Syrian military helicopters dropped bombs containing chlorine on civilians in at least two attacks over the past two years, a special joint investigation of the United Nations and an international chemical weapons monitor said in August.
Beginning last year, American officials confirmed the first instances of the Islamic State using sulfur mustard, a chemical warfare agent, and the presence of the mustard gas on fragments of ordnance used in attacks by the group in Syria and Iraq. Laboratory tests, which were also performed on scraps of clothing from victims, showed the presence of a partly degraded form of distilled sulfur mustard, an internationally banned substance that burns a victim’s skin, breathing passages and eyes.

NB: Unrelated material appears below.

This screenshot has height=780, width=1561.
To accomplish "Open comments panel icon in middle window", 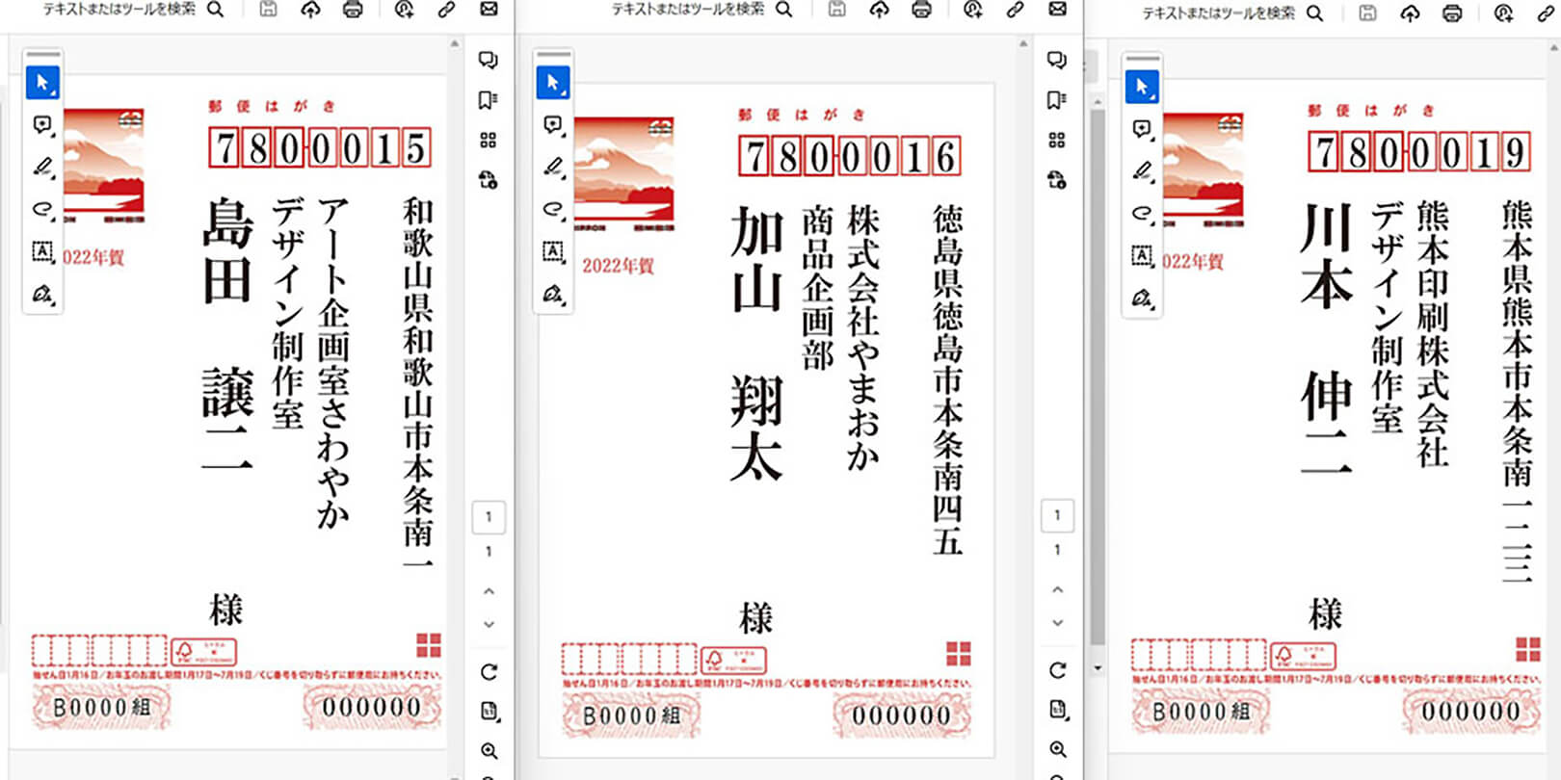I will point(1056,61).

Chemical warfare agents, broadly condemned and banned by most nations under international convention, are indiscriminate. They are also difficult to defend against without specialized equipment, which many of the Islamic State’s foes in Iraq and Syria lack. The chemical agents are worrisome as potential terrorist weapons, even though chlorine and blister agents are typically less lethal than bullets, shrapnel or explosives.
It was unclear how the Islamic State had obtained sulfur mustard, a banned substance with a narrow chemical warfare application. Both the former Hussein government in Iraq and the current government in Syria at one point possessed chemical warfare programs.
Chlorine is commercially available as an industrial chemical and has been used occasionally by bomb makers from Sunni militant groups in Iraq for about a decade. But it is not known how the Islamic State would have obtained sulfur mustard, the officials said.
Abandoned and aging chemical munitions produced by Iraq during its war against Iran in the 1980s were used in roadside bombs against American forces during the occupation that followed the 2003 American invasion of Iraq. But American officials have said the types of ordnance that have been publicly disclosed so far have not matched known chemical ordnance in the former Iraqi inventory.
The attacks have been geographically scattered and have varied in their delivery systems, suggesting that the Islamic State had access to, and was experimenting with, different types of rockets and shells configured to carry chemical warfare agents or toxic industrial chemicals.
One theory is that the militants were manufacturing a crude mustard agent themselves, American officials say. Another theory is that the Islamic State acquired sulfur mustard from undeclared stocks in Syria, either through capture or by purchasing it from corrupt officials, although this theory is not widely held by American analysts.